David Slade Will Direct A Daredevil Reboot For Fox
The latest superhero to be at the center of a reboot not even a decade after the first film will be Daredevil, and David Slade will be the director making it happen. According to Variety Fox has brought on the 30 Days of Night and The Twilight Saga: Eclipse director to handle the untitled project which is described as a "continuation" of the superhero story, but won't refer to anything from the 2003 Daredevil starring Ben Affleck.
Slade is getting this particular superhero directing job just months after losing out on Wolverine when Darren Aronofsky got the gig; he was also a candidate for The Hunger Games before Gary Ross signed on, and at lest as of February was considering a vampire-themed project The Last Voyage of Demeter. It's unclear when Fox wants to move forward with Daredevil and how it might fit into Slade's schedule, but given the mania for superhero reboots at the moment, I'd count on it sooner than later.

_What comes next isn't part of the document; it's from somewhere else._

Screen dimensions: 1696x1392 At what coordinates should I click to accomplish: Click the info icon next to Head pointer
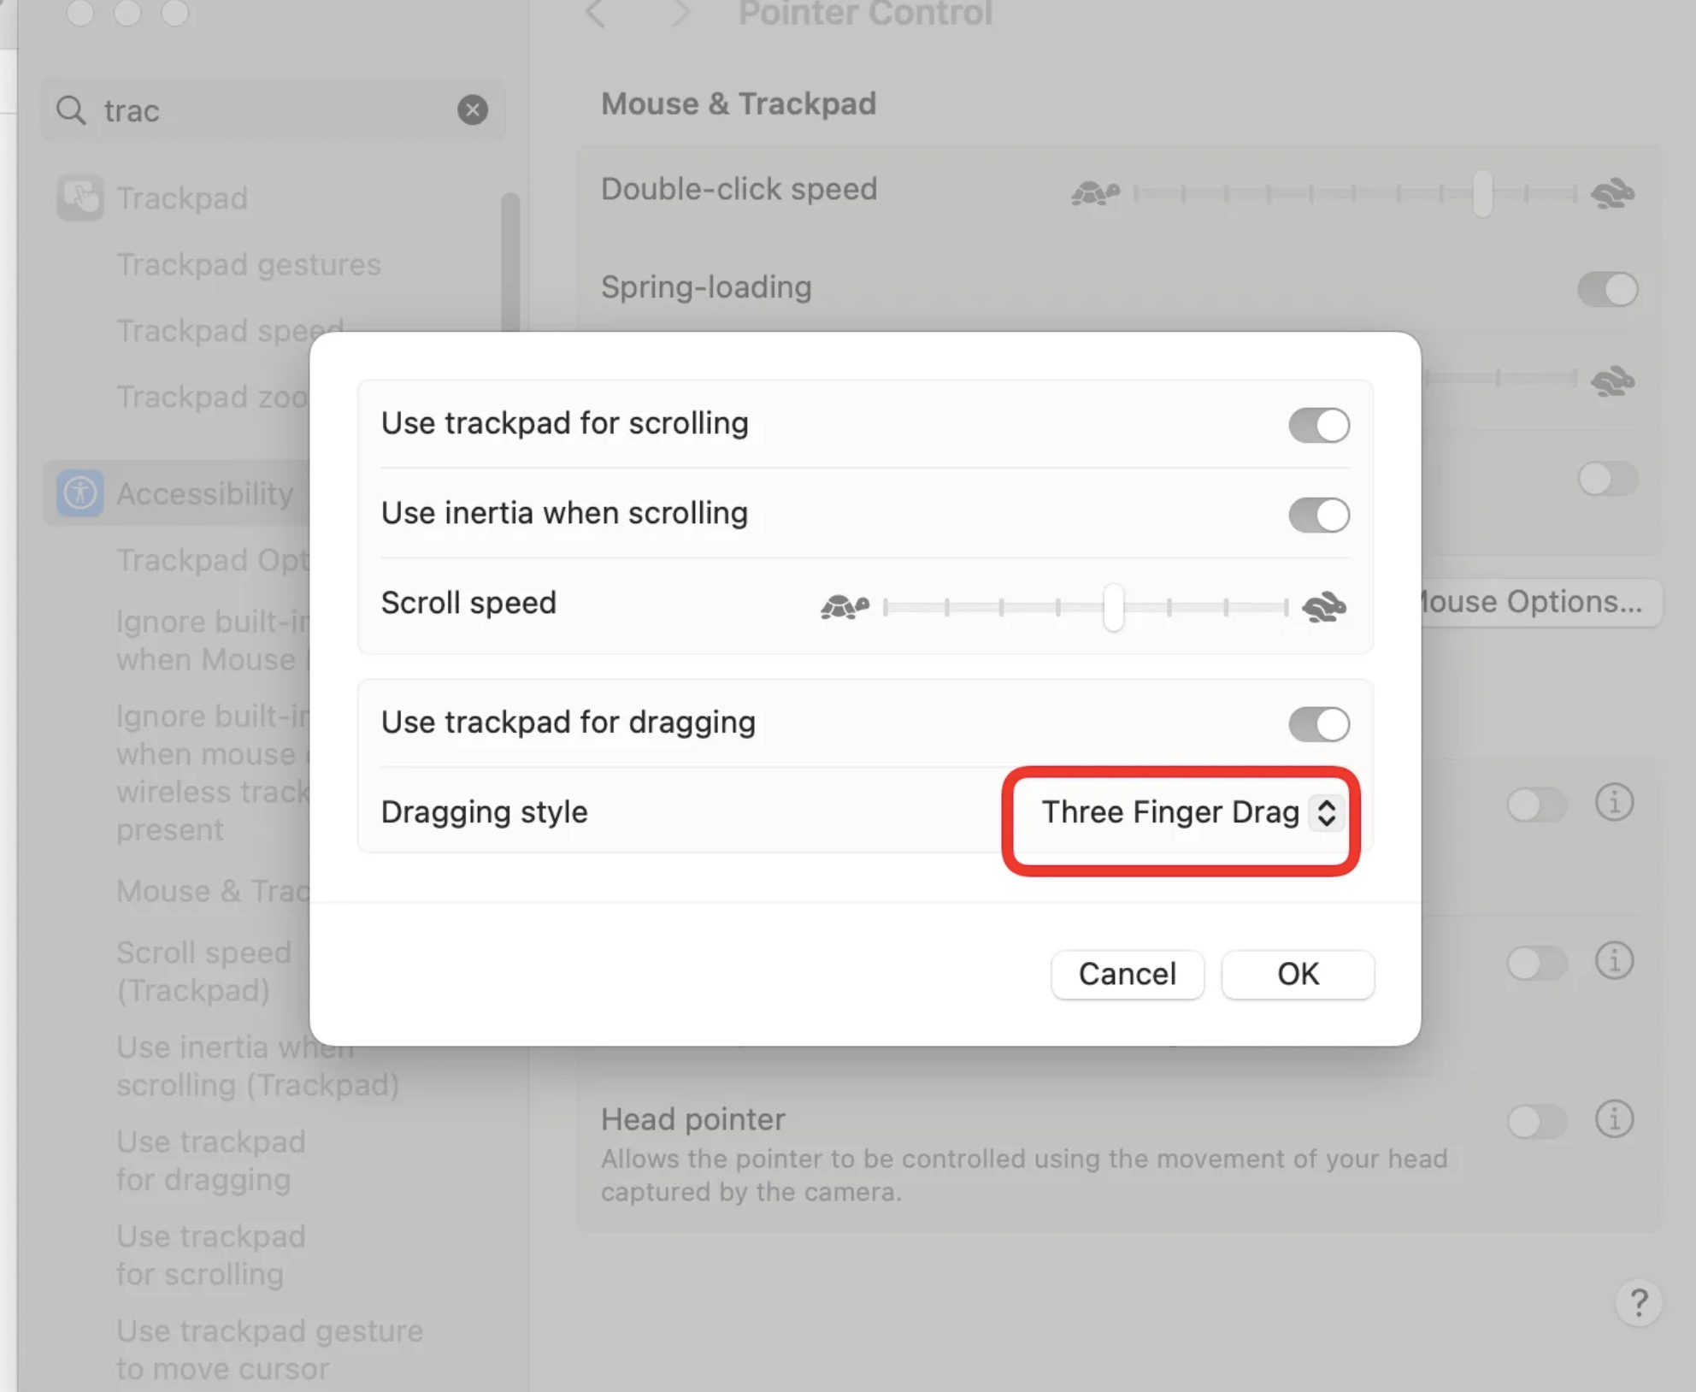1614,1118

With new takes on the X-Men coming this summer, a new Superman and Spider-Man coming in the next few years and everything from Robocop to the Fantastic Four slated for reboots sometime in the near future, it should come as no surprise that Daredevil-- one of the few Marvel heroes not owned by Disney as part of their Marvel partnership, and one that likely would have reverted to Fox soon had they not made a new film-- is falling victim as well. But anyone who wanted to argue against Mark Harris's recent claim that originality is really and truly dead in Hollywood will have a hard time getting around this news. Despite the fact that Daredevil was already at the center of one unsuccessful big-budget movie, Fox is relying on the character as a tested property, something they're far more likely to spend money on than, say, something original or not remotely connected to a comic book.
Hopefully there are enough hardcore Daredevil fans out there to be excited by this news, because from where I stand, this is just another lame attempt to juice the superhero genre and milk money out of a character that, not even ten years ago, audiences conclusively stated they weren't all that interested in. Talk me down, or join my misery, in the comments.